Task goal:
Word for word, transcribe the data below from the line with "ChatGPT (396, 495)" to the line with "Mom To Be (62, 1669)", keeping both of those lines.

(Information supplied)

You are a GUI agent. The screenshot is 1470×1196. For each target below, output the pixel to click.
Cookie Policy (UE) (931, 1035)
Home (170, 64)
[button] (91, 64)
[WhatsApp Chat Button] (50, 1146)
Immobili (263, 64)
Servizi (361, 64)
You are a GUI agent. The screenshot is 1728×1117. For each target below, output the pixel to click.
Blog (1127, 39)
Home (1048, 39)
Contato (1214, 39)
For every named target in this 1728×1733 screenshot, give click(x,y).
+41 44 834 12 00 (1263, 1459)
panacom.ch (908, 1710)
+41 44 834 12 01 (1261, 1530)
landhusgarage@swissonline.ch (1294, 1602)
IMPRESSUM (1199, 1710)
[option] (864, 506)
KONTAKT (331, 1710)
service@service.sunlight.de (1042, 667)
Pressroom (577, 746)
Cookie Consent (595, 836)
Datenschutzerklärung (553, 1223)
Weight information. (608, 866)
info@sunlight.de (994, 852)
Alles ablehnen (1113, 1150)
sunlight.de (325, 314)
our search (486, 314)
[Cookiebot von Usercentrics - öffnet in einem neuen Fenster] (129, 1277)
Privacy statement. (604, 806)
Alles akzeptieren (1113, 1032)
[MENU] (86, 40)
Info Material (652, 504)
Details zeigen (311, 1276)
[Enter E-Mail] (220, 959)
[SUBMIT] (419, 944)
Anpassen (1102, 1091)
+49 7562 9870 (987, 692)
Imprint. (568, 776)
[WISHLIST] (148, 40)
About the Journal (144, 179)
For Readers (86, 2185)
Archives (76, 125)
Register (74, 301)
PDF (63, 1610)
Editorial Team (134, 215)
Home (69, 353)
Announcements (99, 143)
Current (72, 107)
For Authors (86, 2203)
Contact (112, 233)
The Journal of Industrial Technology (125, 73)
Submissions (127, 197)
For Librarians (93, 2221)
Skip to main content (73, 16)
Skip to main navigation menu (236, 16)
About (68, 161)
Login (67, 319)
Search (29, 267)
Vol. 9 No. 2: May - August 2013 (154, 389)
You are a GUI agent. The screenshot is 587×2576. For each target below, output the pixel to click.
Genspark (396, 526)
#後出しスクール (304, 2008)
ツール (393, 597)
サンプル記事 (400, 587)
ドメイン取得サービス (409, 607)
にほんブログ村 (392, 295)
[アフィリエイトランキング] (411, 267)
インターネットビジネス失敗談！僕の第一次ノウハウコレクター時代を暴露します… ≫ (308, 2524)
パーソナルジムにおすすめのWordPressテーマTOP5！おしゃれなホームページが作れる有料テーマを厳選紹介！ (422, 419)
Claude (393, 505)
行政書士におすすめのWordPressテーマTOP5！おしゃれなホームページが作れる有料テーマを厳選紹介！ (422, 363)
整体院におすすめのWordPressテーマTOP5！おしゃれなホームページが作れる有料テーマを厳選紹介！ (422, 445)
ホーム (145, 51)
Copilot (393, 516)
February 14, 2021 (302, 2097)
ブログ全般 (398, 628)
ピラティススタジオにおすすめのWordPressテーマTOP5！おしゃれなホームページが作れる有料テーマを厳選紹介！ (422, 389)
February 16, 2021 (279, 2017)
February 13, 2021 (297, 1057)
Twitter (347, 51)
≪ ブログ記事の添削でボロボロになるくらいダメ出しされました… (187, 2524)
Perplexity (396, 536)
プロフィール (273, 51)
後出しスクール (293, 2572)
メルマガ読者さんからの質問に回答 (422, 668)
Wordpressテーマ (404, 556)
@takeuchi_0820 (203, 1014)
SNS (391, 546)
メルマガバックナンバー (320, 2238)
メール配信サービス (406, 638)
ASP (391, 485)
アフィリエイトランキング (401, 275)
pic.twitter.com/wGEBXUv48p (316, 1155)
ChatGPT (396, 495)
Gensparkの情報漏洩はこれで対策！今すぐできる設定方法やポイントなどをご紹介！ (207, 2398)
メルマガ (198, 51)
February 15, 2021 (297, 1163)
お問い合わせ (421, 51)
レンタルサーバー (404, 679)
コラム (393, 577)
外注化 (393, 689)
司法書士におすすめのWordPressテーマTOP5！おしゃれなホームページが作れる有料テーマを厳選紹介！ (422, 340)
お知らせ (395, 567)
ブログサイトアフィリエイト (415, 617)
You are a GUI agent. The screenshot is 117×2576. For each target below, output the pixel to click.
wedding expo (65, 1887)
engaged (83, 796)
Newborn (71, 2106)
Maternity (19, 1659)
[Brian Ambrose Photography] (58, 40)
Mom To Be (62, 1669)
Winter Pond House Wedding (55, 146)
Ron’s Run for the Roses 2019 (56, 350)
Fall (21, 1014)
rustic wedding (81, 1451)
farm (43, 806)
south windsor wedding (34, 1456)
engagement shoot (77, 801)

(End Information supplied)

Your response:
ChatGPT (396, 495)
Gensparkの情報漏洩はこれで対策！今すぐできる設定方法やポイントなどをご紹介！ (207, 2398)
メルマガ (198, 51)
February 15, 2021 (297, 1163)
お問い合わせ (421, 51)
レンタルサーバー (404, 679)
コラム (393, 577)
外注化 (393, 689)
司法書士におすすめのWordPressテーマTOP5！おしゃれなホームページが作れる有料テーマを厳選紹介！ (422, 340)
お知らせ (395, 567)
ブログサイトアフィリエイト (415, 617)
You are a GUI agent. The screenshot is 117×2576. For each target below, output the pixel to click.
wedding expo (65, 1887)
engaged (83, 796)
Newborn (71, 2106)
Maternity (19, 1659)
[Brian Ambrose Photography] (58, 40)
Mom To Be (62, 1669)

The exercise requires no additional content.